## Written exercise a
Update the autonomous robot text by rewriting everything from "Industrial robot arms" down to "inability to locomote." with "assembly lines" changed to "production lines".

## Excerpted passage
========================

Autonomous robot


An autonomous robot is a robot that acts without recourse to human control. Historic examples include space probes. Modern examples include self-driving vacuums and cars.
Industrial robot arms that work on assembly lines inside factories may also be considered autonomous robots, though their autonomy is restricted due to a highly structured environment and their inability to locomote.

Components and criteria of robotic autonomy

Self-maintenance

The first requirement for complete physical autonomy is the ability for a robot to take care of itself. Many of the battery-powered robots on the market today can find and connect to a charging station, and some toys like Sony's Aibo are capable of self-docking to charge their batteries.
Self-maintenance is based on "proprioception", or sensing one's own internal status. In the battery charging example, the robot can tell proprioceptively that its batteries are low, and it then seeks the charger. Another common proprioceptive sensor is for heat monitoring. Increased proprioception will be required for robots to work autonomously near people and in harsh environments. Common proprioceptive sensors include thermal, optical, and haptic sensing, as well as the Hall effect.

========================

[Collection entries]

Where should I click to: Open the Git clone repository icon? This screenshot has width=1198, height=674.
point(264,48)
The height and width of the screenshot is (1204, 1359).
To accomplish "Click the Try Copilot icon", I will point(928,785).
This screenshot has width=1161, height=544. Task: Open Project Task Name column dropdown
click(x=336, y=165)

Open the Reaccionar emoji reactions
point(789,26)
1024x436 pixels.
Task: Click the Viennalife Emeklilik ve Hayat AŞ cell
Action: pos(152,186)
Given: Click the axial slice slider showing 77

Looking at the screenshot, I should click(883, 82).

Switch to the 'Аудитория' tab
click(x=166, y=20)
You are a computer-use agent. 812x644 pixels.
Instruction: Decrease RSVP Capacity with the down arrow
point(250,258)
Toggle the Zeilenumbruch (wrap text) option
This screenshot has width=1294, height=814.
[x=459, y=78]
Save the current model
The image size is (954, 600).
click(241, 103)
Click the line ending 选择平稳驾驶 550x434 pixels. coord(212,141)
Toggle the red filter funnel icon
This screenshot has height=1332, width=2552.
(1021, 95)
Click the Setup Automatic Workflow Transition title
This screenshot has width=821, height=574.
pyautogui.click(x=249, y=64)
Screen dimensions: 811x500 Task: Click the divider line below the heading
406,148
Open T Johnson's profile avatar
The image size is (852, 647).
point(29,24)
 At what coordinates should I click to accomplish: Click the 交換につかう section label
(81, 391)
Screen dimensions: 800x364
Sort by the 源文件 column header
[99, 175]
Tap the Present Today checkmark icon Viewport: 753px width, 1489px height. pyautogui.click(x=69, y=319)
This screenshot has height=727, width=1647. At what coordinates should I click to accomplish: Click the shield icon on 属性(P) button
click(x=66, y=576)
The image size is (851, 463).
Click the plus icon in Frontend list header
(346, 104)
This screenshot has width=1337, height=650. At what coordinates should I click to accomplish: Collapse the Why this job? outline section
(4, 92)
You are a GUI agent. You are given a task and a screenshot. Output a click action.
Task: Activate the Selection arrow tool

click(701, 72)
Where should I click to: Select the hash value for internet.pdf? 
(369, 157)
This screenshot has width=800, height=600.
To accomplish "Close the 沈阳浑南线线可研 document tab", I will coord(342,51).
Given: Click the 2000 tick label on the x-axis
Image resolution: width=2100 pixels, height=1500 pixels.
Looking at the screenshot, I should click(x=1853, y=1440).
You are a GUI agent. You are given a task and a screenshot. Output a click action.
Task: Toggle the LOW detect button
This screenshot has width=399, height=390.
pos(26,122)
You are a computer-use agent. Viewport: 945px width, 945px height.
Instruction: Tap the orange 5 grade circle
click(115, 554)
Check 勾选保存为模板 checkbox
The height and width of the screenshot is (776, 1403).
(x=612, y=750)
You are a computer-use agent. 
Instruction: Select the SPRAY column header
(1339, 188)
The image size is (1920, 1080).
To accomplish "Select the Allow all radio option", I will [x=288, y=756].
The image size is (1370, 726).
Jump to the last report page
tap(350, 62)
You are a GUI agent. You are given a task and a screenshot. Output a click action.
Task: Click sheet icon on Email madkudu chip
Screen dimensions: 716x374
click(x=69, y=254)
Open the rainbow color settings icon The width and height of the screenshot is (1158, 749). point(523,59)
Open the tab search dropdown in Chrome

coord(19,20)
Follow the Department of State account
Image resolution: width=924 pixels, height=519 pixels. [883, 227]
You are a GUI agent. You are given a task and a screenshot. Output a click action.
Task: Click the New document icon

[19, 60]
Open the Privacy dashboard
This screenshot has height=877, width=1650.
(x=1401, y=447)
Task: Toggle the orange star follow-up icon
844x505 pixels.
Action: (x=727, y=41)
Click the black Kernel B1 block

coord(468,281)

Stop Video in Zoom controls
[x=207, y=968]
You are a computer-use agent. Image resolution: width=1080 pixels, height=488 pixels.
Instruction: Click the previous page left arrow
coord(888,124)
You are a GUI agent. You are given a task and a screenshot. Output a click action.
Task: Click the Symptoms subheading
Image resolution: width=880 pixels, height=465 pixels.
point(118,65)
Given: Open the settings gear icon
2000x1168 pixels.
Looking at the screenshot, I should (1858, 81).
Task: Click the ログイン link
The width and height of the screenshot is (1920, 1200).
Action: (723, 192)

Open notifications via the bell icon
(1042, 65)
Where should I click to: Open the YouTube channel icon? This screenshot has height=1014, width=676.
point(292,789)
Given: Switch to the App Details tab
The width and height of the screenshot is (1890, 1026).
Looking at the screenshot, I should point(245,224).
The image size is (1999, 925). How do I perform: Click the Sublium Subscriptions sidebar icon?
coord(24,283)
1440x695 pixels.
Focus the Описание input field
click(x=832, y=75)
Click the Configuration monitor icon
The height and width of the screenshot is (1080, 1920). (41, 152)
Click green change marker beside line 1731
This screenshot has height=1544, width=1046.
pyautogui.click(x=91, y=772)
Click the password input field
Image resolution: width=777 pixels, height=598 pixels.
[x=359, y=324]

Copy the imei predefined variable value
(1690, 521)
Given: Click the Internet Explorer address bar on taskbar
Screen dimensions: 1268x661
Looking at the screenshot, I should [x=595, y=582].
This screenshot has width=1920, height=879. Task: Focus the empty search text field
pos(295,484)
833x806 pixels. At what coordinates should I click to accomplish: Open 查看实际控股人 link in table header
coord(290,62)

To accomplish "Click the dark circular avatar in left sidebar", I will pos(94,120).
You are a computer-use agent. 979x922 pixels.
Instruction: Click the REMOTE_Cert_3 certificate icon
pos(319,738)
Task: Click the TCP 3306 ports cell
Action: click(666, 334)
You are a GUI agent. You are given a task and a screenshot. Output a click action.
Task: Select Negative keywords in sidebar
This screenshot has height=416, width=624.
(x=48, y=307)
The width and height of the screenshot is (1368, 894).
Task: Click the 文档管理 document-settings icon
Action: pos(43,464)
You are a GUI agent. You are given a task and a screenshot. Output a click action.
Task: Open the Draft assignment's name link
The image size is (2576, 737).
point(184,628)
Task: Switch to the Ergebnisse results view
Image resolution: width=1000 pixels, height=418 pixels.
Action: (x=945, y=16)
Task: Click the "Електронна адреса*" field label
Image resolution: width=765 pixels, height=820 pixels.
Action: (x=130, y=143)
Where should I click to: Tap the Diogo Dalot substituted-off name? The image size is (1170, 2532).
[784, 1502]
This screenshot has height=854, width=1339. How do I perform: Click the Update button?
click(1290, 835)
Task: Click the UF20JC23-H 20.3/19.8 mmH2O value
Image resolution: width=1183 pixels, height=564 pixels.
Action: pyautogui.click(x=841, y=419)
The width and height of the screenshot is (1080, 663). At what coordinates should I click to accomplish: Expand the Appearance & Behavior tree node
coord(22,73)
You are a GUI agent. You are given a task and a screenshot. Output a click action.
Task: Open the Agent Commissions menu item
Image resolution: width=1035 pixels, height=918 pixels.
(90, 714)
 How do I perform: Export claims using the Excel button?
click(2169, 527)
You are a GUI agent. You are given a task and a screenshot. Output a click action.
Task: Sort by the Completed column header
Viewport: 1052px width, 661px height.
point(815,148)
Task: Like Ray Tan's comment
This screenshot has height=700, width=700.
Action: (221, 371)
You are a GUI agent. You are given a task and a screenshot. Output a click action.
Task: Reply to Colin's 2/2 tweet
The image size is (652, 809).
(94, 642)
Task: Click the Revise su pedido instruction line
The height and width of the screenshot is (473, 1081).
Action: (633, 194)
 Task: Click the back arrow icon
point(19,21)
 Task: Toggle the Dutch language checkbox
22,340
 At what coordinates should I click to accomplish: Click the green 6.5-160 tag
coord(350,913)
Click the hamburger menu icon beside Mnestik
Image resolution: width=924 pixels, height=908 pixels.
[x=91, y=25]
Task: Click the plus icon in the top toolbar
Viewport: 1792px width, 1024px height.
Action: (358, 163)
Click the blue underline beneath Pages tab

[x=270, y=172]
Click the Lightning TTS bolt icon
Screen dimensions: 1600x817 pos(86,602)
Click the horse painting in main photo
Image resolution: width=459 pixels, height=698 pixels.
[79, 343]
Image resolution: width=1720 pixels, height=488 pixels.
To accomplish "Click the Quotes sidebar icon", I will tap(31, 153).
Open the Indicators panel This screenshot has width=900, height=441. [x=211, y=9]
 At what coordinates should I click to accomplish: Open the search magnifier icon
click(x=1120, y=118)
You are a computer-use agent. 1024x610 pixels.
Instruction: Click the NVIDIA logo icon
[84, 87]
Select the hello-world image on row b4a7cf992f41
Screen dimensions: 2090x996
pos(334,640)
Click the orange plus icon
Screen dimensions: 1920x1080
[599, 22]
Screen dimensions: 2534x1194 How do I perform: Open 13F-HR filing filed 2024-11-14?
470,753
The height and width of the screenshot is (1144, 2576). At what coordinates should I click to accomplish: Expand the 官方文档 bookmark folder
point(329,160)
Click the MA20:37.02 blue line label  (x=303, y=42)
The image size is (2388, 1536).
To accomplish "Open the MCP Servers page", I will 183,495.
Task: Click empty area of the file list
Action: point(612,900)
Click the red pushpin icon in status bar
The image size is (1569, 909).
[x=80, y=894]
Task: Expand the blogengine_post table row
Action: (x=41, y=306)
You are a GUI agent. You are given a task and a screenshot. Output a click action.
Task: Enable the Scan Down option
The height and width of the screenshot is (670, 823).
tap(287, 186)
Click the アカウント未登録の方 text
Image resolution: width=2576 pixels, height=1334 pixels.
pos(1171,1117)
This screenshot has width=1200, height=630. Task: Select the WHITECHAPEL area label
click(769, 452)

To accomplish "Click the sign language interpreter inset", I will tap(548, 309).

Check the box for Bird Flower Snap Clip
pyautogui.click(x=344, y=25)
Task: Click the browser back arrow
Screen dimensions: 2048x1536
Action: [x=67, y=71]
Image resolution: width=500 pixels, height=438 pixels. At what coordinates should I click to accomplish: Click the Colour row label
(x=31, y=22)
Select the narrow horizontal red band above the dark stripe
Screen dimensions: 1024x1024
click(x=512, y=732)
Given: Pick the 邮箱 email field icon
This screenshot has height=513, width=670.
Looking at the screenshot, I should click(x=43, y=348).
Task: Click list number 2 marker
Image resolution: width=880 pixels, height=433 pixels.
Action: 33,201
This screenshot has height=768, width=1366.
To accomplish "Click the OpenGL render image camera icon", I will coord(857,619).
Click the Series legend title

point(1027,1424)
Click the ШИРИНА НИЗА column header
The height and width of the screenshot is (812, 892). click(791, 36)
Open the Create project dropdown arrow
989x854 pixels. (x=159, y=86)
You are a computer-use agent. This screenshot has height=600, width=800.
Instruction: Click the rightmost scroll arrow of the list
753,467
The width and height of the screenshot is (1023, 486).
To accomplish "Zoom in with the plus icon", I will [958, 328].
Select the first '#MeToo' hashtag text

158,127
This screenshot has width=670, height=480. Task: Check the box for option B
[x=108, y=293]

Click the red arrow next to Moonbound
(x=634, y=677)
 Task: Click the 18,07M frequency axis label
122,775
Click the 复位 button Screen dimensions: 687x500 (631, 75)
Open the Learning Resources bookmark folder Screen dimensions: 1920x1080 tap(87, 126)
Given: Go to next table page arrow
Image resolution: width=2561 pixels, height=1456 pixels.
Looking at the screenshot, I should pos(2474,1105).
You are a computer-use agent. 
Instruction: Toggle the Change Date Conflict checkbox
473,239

========================

## Written exercise b
Duplicate the records verbatim, everything from the line containing "Where should I click to: Select" down to the line containing "Image resolution: width=924 pixels, height=519", with both of those lines included.

## Task output a
Industrial robot arms that work on production lines inside factories may also be considered autonomous robots, though their autonomy is restricted due to a highly structured environment and their inability to locomote.

## Task output b
Where should I click to: Select the hash value for internet.pdf? 
(369, 157)
This screenshot has width=800, height=600.
To accomplish "Close the 沈阳浑南线线可研 document tab", I will coord(342,51).
Given: Click the 2000 tick label on the x-axis
Image resolution: width=2100 pixels, height=1500 pixels.
Looking at the screenshot, I should click(x=1853, y=1440).
You are a GUI agent. You are given a task and a screenshot. Output a click action.
Task: Toggle the LOW detect button
This screenshot has width=399, height=390.
pos(26,122)
You are a computer-use agent. Viewport: 945px width, 945px height.
Instruction: Tap the orange 5 grade circle
click(115, 554)
Check 勾选保存为模板 checkbox
The height and width of the screenshot is (776, 1403).
(x=612, y=750)
You are a computer-use agent. 
Instruction: Select the SPRAY column header
(1339, 188)
The image size is (1920, 1080).
To accomplish "Select the Allow all radio option", I will [x=288, y=756].
The image size is (1370, 726).
Jump to the last report page
tap(350, 62)
You are a GUI agent. You are given a task and a screenshot. Output a click action.
Task: Click sheet icon on Email madkudu chip
Screen dimensions: 716x374
click(x=69, y=254)
Open the rainbow color settings icon The width and height of the screenshot is (1158, 749). point(523,59)
Open the tab search dropdown in Chrome

coord(19,20)
Follow the Department of State account
Image resolution: width=924 pixels, height=519 pixels. [883, 227]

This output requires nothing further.